On Saturday mornings, my brother and I would get up early so we could have unfettered access to the black and white television set in our living room. Our dad would be at work, our mom had more important things to tend to, and older siblings wanted to sleep in. The world was all ours.
There might be some leftover popcorn from the night before — Friday was “popcorn night.” Our mom made a huge batch of it and laid out a blanket on the living room floor and we were allowed that one night to stay up late and watch TV to our heart’s content.
Saturday was too good of a day to waste lying in bed. My brother and I would rise early and start the day off with watching old Laurel and Hardy short subject comedies on one of the local channels.

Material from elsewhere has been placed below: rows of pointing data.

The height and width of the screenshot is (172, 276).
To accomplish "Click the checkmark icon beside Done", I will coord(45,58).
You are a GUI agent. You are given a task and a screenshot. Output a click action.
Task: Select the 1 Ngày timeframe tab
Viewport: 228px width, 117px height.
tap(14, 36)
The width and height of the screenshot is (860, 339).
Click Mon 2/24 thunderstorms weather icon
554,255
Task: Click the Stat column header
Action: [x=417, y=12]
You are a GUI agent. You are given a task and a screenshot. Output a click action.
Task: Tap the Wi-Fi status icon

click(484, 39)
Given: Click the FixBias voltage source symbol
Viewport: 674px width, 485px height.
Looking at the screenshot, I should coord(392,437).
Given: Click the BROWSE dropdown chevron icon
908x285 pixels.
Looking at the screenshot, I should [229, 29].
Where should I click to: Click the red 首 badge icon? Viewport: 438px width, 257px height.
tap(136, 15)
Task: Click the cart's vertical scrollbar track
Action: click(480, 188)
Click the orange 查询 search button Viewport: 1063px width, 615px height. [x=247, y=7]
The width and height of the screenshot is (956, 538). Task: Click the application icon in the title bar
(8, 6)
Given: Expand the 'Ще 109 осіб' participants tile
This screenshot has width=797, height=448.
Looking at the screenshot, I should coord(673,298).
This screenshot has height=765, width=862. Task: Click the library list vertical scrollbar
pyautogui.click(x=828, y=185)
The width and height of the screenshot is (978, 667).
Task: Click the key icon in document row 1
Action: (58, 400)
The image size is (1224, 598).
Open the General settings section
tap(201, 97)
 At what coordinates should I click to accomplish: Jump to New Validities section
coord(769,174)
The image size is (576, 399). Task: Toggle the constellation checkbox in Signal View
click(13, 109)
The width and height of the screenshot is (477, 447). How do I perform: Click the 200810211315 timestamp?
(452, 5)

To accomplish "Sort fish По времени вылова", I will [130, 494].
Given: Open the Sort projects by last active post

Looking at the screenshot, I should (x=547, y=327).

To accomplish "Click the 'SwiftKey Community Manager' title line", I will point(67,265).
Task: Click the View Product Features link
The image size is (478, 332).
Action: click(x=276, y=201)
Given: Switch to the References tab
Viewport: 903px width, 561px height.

Stan Laurel and Oliver Hardy were a Hollywood comedy team with few equals. They began in the silent era, though much of their comic genius was physical, when the “talkies” came the team’s vocal skills and language — just as illogical as their pratfalls — made them flourish all the stronger.
Their boss, movie mogul Hal Roach, became a multimillionaire on the talents of Stan and Ollie. They should have died millionaires themselves, but they didn’t. They died financially strapped and far from the limelight.
Oliver Hardy (the portly one for the uninitiated) suffered all the physical calamities that came with obesity. A serious gambling habit, a couple of marriages, and overall fiscal mismanagement left a chronically ill Ollie living in a tiny track home in the San Fernando Valley in the 1950s.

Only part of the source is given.